BEGIN Data for analysis
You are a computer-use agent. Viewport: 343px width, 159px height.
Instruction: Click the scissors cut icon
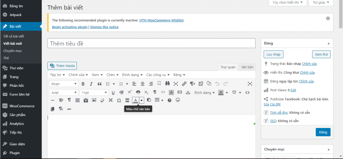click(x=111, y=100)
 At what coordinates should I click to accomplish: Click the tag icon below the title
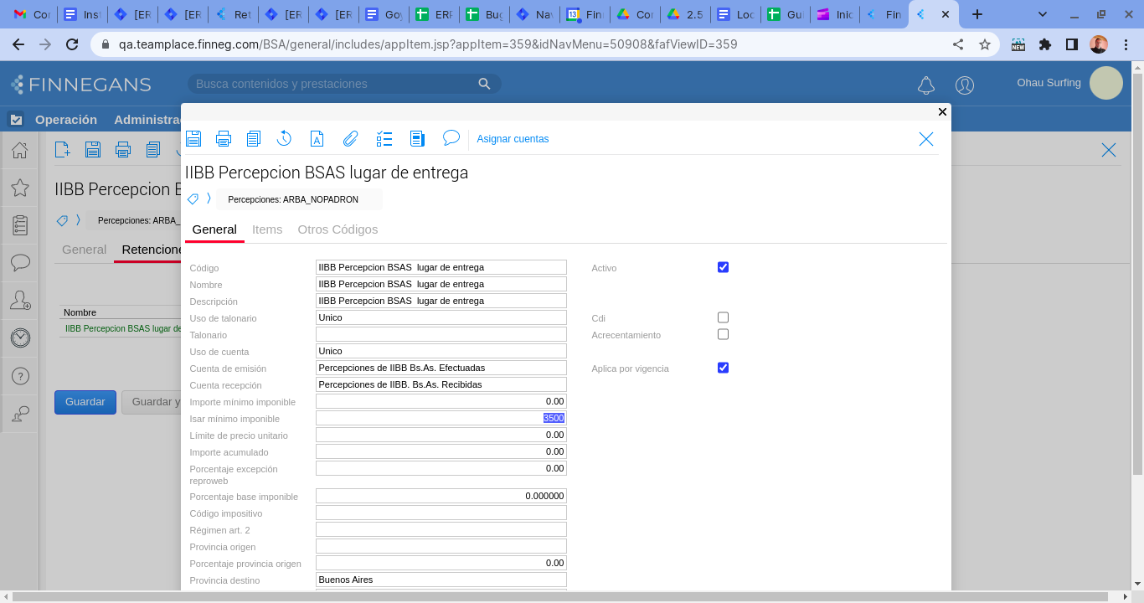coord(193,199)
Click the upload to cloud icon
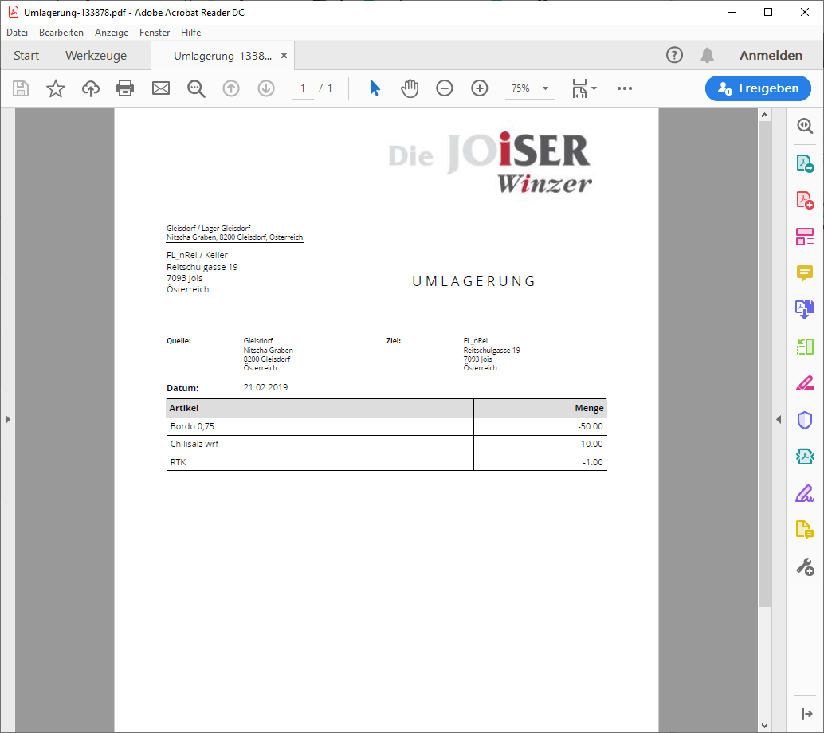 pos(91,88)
END Data for analysis
BEGIN Data for analysis
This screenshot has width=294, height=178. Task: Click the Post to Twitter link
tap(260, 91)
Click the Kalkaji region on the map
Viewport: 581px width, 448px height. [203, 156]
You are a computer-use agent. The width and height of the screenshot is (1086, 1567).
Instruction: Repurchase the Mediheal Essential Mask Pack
END Data for analysis
To do: Look above for every line with the word "computer" and copy it.

Problem solution:
You are a computer-use agent. Viewport: 343px width, 159px height.
You are a computer-use agent. The width and height of the screenshot is (1086, 1567).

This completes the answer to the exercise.